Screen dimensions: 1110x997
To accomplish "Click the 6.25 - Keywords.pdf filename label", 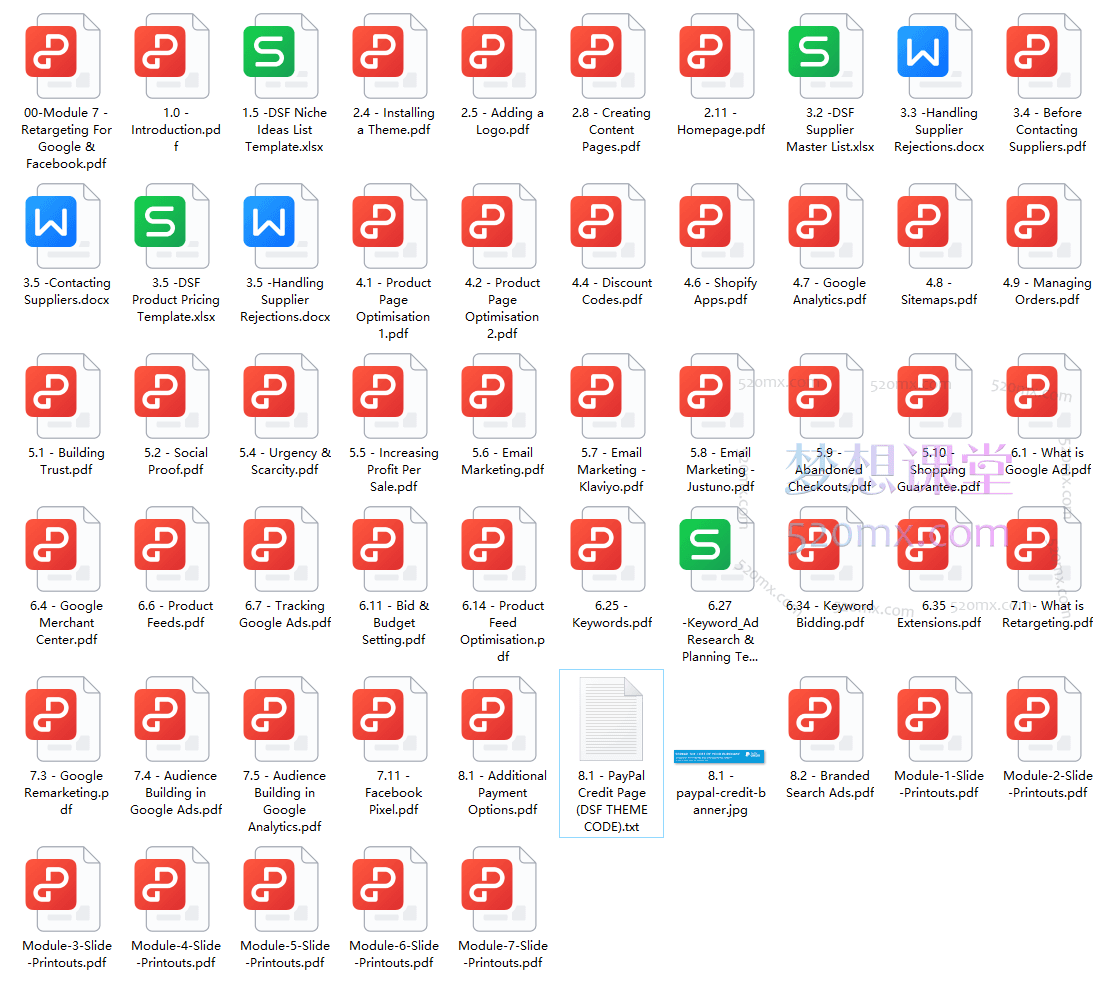I will click(611, 614).
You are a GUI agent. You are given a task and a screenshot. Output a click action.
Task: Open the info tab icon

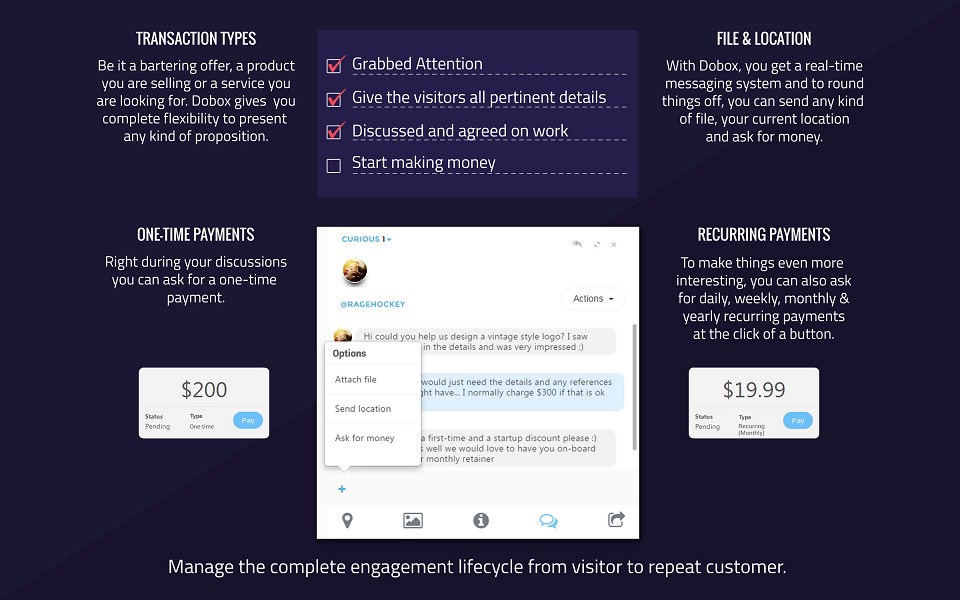[x=481, y=520]
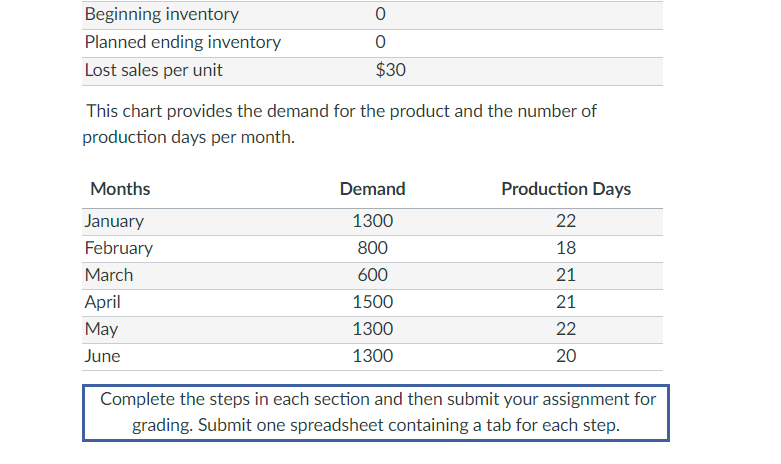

» What is needed: Everything from the line containing "You are a GUI" to the last line of the listing above is to be written out exactly, except the pictures, and nothing else.

» Response to the task:
You are a GUI agent. You are given a task and a screenshot. Output a click action.
Task: Open the info tab icon

[x=481, y=520]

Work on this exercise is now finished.